## WHAT IS NEEDED
Copy the rows below word for word, starting at the line that contains "You are a GUI" and ending at the last row, and omit the pictures.
··· DATA PROVIDED
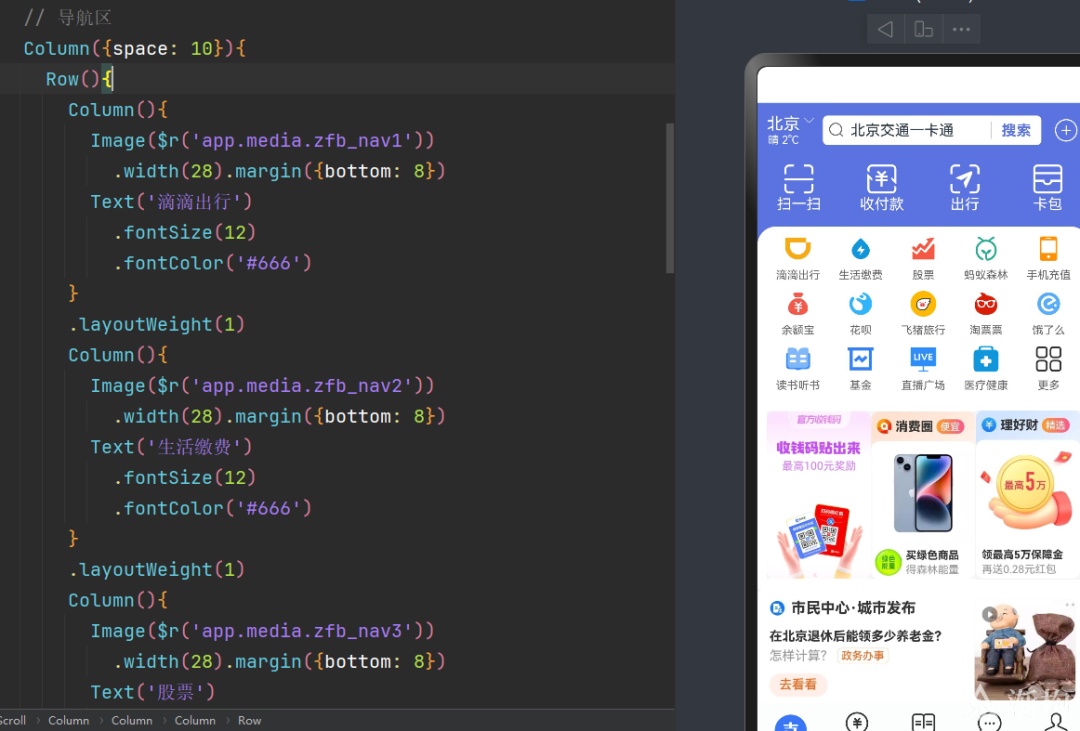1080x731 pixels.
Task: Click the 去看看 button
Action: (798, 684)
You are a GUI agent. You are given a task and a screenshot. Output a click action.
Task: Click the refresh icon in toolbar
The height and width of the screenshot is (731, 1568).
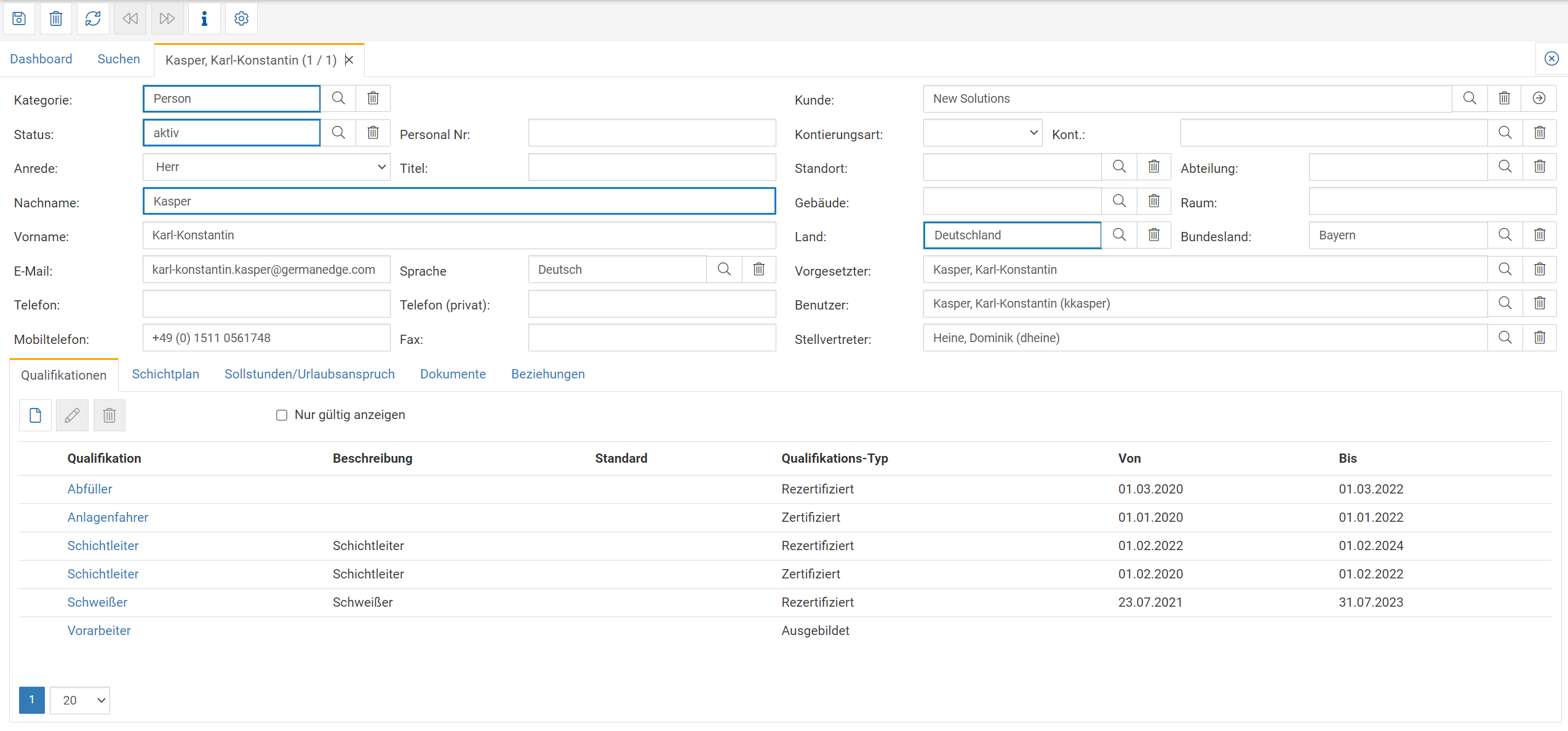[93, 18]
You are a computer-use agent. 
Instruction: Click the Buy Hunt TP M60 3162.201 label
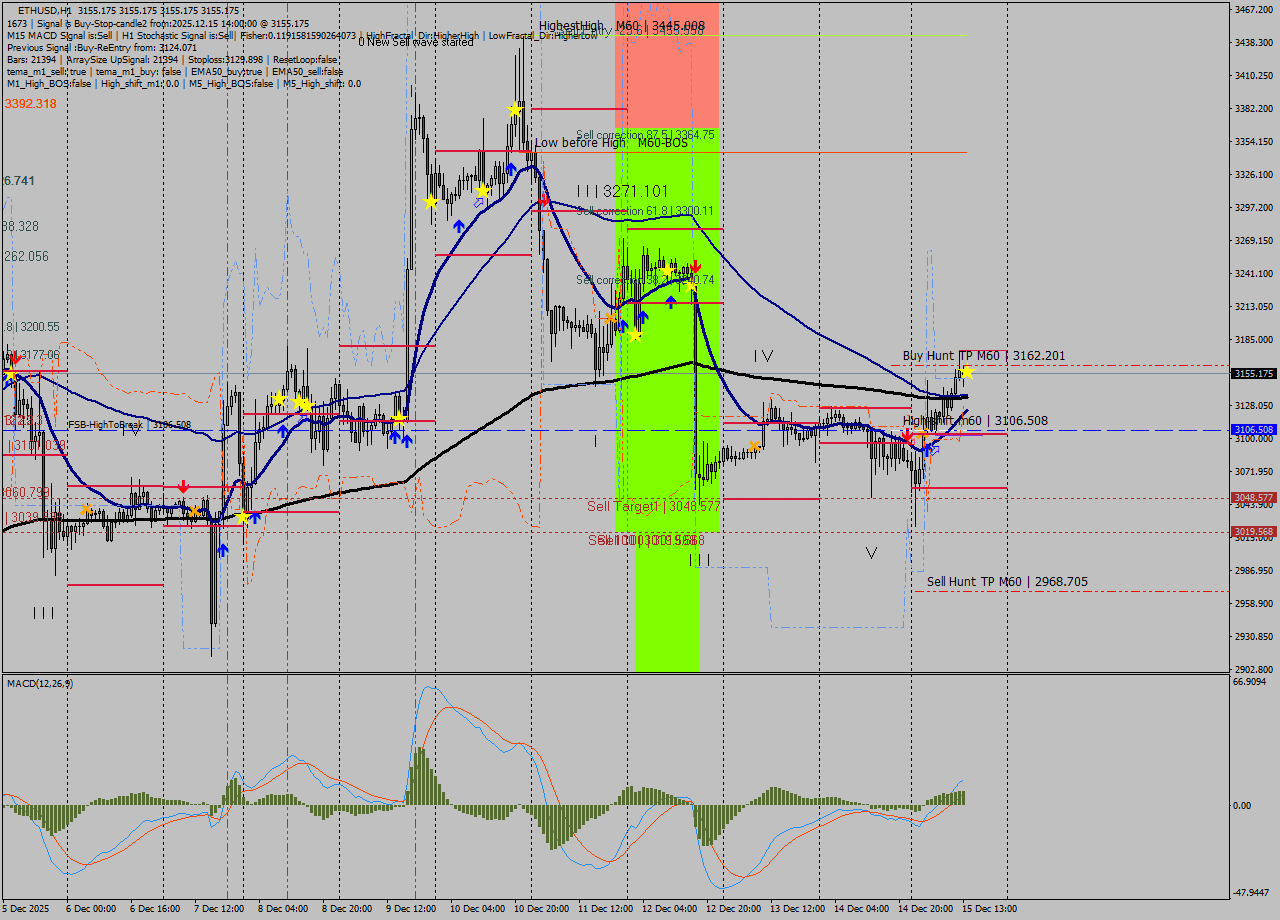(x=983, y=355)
······
## SOLUTION TO THIS EXERCISE
You are a GUI agent. You are given a task and a screenshot. Output a click action.
Task: Click the refresh icon in toolbar
The height and width of the screenshot is (731, 1568).
[93, 18]
You are a computer-use agent. 
Instruction: Click the Buy Hunt TP M60 3162.201 label
(x=983, y=355)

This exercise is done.